Task brief: Write out every item below, line by line, without changing anything.
# Given data start
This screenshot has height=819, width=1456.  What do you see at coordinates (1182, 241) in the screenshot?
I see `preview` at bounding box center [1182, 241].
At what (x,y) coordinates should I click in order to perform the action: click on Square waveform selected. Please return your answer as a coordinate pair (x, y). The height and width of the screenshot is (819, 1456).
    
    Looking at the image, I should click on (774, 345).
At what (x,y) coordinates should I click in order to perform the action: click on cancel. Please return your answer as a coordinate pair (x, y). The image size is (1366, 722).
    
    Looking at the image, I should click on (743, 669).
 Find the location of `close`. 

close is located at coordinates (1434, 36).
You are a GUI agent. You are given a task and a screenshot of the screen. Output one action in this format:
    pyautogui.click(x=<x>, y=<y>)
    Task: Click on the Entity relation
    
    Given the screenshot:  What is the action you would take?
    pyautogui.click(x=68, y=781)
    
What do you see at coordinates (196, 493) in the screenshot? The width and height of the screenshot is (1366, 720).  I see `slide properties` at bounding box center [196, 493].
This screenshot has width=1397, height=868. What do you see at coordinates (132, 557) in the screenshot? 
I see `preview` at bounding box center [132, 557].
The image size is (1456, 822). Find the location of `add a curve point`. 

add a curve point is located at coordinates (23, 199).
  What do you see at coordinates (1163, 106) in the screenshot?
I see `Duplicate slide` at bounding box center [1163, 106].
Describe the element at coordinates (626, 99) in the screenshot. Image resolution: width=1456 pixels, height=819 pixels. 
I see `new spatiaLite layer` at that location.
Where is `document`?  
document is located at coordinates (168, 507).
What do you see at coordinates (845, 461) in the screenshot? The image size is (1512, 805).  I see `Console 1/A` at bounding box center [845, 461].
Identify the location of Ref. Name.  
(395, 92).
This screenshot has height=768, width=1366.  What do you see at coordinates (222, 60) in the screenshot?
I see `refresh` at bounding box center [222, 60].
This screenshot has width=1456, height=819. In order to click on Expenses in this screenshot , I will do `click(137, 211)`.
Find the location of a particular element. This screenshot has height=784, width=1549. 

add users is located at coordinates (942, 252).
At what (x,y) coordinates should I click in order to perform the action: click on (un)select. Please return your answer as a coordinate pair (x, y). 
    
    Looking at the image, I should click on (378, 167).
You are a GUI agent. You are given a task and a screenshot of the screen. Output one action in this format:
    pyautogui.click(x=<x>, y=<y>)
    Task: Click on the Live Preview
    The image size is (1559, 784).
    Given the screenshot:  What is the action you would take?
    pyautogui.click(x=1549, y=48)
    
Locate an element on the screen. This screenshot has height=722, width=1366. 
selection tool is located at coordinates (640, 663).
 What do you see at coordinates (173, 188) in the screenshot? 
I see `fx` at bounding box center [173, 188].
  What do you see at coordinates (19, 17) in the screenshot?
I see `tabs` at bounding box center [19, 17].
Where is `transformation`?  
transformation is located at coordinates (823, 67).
# Given data end
Reply:
This screenshot has height=819, width=1456.  What do you see at coordinates (1182, 241) in the screenshot?
I see `preview` at bounding box center [1182, 241].
At what (x,y) coordinates should I click in order to perform the action: click on Square waveform selected. Please return your answer as a coordinate pair (x, y). The height and width of the screenshot is (819, 1456).
    
    Looking at the image, I should click on (774, 345).
At what (x,y) coordinates should I click in order to perform the action: click on cancel. Please return your answer as a coordinate pair (x, y). The image size is (1366, 722).
    
    Looking at the image, I should click on (743, 669).
 Find the location of `close`. 

close is located at coordinates (1434, 36).
You are a GUI agent. You are given a task and a screenshot of the screen. Output one action in this format:
    pyautogui.click(x=<x>, y=<y>)
    Task: Click on the Entity relation
    
    Given the screenshot:  What is the action you would take?
    pyautogui.click(x=68, y=781)
    
What do you see at coordinates (196, 493) in the screenshot? The width and height of the screenshot is (1366, 720).  I see `slide properties` at bounding box center [196, 493].
This screenshot has width=1397, height=868. What do you see at coordinates (132, 557) in the screenshot? 
I see `preview` at bounding box center [132, 557].
The image size is (1456, 822). Find the location of `add a curve point`. 

add a curve point is located at coordinates (23, 199).
  What do you see at coordinates (1163, 106) in the screenshot?
I see `Duplicate slide` at bounding box center [1163, 106].
Describe the element at coordinates (626, 99) in the screenshot. Image resolution: width=1456 pixels, height=819 pixels. 
I see `new spatiaLite layer` at that location.
Where is `document`?  
document is located at coordinates (168, 507).
What do you see at coordinates (845, 461) in the screenshot? The image size is (1512, 805).  I see `Console 1/A` at bounding box center [845, 461].
Identify the location of Ref. Name.  
(395, 92).
This screenshot has height=768, width=1366.  What do you see at coordinates (222, 60) in the screenshot?
I see `refresh` at bounding box center [222, 60].
This screenshot has width=1456, height=819. In order to click on Expenses in this screenshot , I will do `click(137, 211)`.
Find the location of a particular element. This screenshot has height=784, width=1549. 

add users is located at coordinates (942, 252).
At what (x,y) coordinates should I click in order to perform the action: click on (un)select. Please return your answer as a coordinate pair (x, y). 
    
    Looking at the image, I should click on (378, 167).
You are a GUI agent. You are given a task and a screenshot of the screen. Output one action in this format:
    pyautogui.click(x=<x>, y=<y>)
    Task: Click on the Live Preview
    The image size is (1559, 784).
    Given the screenshot:  What is the action you would take?
    pyautogui.click(x=1549, y=48)
    
Locate an element on the screen. This screenshot has height=722, width=1366. 
selection tool is located at coordinates (640, 663).
 What do you see at coordinates (173, 188) in the screenshot? 
I see `fx` at bounding box center [173, 188].
  What do you see at coordinates (19, 17) in the screenshot?
I see `tabs` at bounding box center [19, 17].
Where is `transformation`?  
transformation is located at coordinates (823, 67).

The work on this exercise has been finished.